It's been about a year and a half since I first posted my design and I have a lot more experience under my belt, so I agree with you on the drill press/sander/etc. issue. The only things I'll add are probably things that might get some value being placed on a large, flat surface. And things like a drill press or sander can just as easily be placed on the bench, so there's hardly a need for an insert. It's possible even the router might be awkward, but I'll give it a try.

By the way, I don't own a drill press. That's the alternate way of conserving space. 

Finally, about the four clamps: this bench took long enough. You want me to add another vise? One I have to pay for?  I have the clamps. They'll work for now. And if they don't, well then I can consider other options…


----------



## Smitty_Cabinetshop (Mar 26, 2011)

Congrats on completion! Let the journey with your new bench begin!!


----------



## JayT (May 6, 2012)

Interesting design. Looks like it should work well.

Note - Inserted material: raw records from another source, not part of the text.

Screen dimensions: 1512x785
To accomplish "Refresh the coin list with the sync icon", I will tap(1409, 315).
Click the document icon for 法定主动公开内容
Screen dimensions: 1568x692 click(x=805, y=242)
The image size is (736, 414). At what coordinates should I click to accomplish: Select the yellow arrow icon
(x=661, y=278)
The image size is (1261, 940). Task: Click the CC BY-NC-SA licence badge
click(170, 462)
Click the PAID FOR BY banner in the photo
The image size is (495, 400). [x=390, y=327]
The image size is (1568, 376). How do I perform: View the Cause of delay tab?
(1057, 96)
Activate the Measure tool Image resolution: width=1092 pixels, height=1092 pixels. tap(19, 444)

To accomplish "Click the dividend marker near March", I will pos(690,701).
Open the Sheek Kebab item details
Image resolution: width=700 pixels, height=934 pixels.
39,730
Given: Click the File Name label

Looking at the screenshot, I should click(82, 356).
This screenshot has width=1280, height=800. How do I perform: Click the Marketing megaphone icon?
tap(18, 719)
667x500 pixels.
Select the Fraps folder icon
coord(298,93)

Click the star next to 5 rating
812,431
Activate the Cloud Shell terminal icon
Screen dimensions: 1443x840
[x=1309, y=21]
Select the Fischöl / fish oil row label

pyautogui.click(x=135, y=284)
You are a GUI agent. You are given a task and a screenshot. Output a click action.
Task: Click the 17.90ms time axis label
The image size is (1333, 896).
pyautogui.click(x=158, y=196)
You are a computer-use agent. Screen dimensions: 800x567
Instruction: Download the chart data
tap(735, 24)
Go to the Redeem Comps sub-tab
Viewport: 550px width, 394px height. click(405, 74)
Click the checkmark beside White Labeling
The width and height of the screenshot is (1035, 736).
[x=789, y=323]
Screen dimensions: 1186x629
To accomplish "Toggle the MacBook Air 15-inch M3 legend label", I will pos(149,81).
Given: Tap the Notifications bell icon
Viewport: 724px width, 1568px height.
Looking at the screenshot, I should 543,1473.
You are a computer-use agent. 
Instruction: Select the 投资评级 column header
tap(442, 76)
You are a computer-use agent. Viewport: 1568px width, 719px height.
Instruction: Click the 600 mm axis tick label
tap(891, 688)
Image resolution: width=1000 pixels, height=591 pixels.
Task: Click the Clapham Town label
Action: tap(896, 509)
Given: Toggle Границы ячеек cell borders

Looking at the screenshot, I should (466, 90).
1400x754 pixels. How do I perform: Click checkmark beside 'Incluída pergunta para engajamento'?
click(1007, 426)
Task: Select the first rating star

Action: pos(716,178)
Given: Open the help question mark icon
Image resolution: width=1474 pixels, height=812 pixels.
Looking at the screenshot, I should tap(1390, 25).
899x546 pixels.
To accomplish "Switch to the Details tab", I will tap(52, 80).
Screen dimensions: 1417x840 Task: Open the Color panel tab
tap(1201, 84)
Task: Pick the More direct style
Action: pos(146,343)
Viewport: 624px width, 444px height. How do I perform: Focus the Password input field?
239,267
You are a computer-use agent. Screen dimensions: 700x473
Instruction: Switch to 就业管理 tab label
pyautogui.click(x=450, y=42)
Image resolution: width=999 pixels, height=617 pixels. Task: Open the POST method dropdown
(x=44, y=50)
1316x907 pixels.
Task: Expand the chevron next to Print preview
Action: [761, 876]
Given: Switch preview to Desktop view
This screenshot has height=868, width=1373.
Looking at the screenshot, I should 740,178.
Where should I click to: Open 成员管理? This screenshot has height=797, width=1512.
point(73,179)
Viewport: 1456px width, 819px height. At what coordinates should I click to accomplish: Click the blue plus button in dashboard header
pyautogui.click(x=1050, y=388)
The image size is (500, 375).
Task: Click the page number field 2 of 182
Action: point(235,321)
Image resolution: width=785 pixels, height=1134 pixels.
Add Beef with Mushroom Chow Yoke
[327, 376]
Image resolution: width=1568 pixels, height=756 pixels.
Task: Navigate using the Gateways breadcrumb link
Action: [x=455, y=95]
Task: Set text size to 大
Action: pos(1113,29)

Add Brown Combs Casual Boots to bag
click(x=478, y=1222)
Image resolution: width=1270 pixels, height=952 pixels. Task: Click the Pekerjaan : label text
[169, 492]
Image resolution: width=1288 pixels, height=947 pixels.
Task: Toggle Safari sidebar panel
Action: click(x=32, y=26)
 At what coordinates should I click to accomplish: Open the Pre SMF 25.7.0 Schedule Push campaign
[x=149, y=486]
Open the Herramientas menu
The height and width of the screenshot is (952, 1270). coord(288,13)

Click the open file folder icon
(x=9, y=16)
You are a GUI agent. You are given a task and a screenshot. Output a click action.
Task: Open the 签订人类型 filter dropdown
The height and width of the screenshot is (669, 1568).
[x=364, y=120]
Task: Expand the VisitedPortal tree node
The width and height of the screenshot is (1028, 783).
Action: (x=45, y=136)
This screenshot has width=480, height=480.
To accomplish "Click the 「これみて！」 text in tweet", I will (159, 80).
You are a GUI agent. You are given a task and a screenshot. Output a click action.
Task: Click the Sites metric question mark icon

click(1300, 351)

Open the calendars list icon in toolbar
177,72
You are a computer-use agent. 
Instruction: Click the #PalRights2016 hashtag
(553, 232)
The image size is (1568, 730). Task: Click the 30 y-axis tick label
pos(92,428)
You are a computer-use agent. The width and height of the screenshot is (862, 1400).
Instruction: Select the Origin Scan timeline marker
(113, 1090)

For a low cost leg vise, you might consider doing one of shipwright's wedge powered versions. No real hardware to buy and easily removeable when not needed.


----------



## moke (Oct 19, 2010)

Freixas-
I love your design! The T-track idea from a year or two ago was a good idea….and how about an insert that doubles as a Kreg assembly table and the drilling jig….I am going to do that with a drop into the dogs. I don't use kregs all that much but sure are handy when needed and an assembly table is very handy. As stated the small DP and sander are nice but could be a PITA to replace when in the heat of a project. Make another table for them.
M


----------